EXERCISE
Extract, exactly and without pictures, every line from the one that includes "This screenshot has width=800, height=450." through the final line of the material below.

········

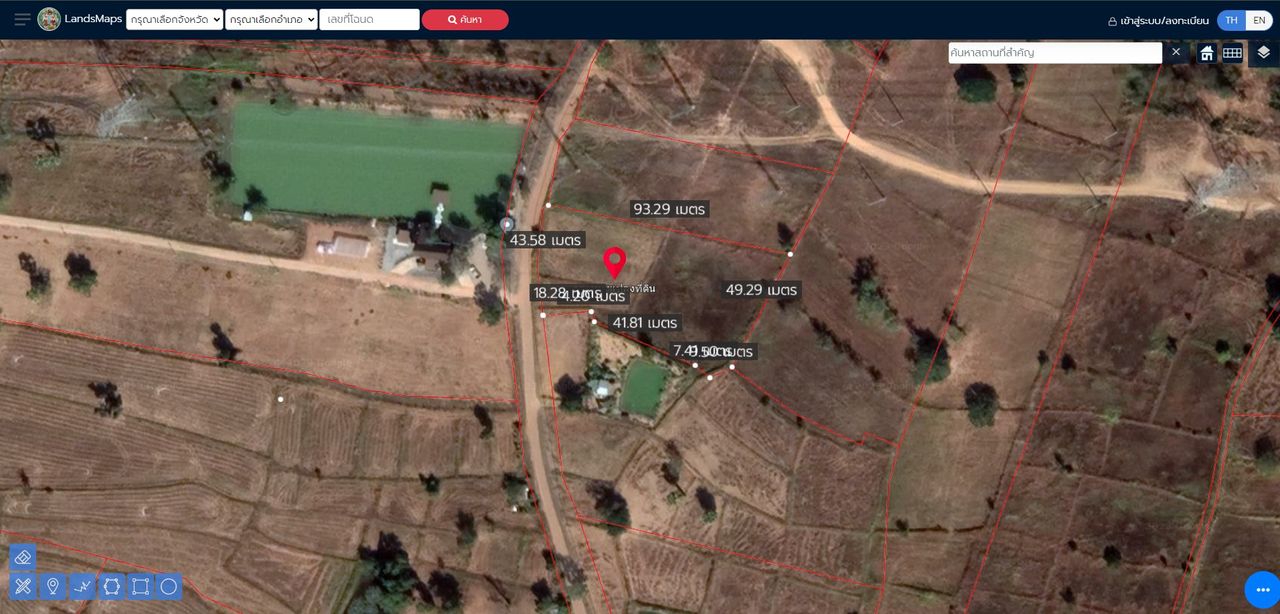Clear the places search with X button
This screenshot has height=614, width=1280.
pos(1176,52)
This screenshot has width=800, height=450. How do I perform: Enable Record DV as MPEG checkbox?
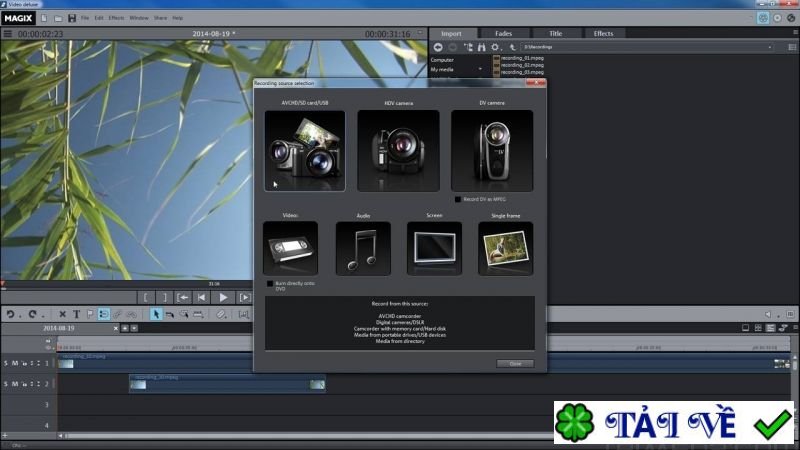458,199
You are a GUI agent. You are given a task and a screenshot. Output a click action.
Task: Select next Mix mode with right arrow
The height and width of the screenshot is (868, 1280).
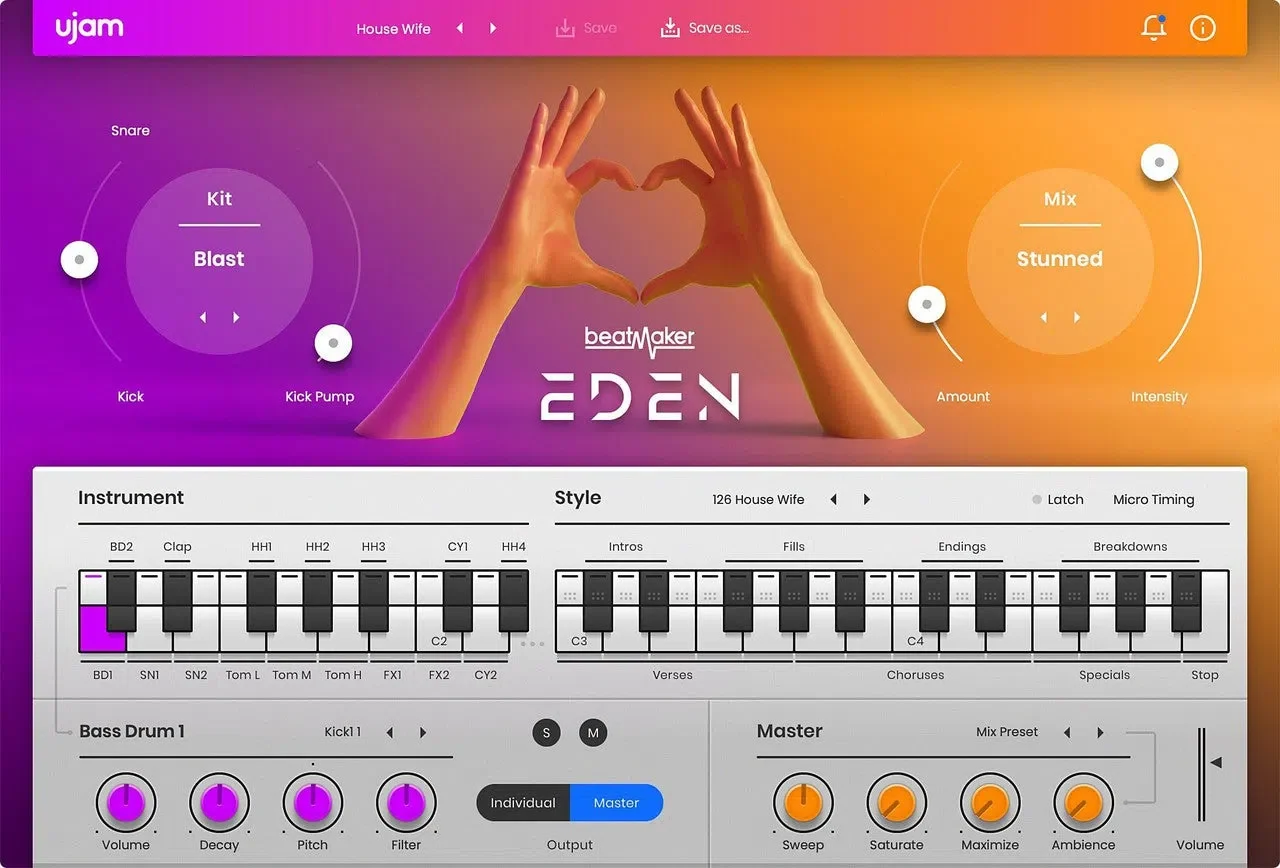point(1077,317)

········

RESPONSE TO THIS EXERCISE
This screenshot has width=800, height=450. How do I perform: Enable Record DV as MPEG checkbox?
458,199
You are a GUI agent. You are given a task and a screenshot. Output a click action.
Task: Select next Mix mode with right arrow
The height and width of the screenshot is (868, 1280).
point(1077,317)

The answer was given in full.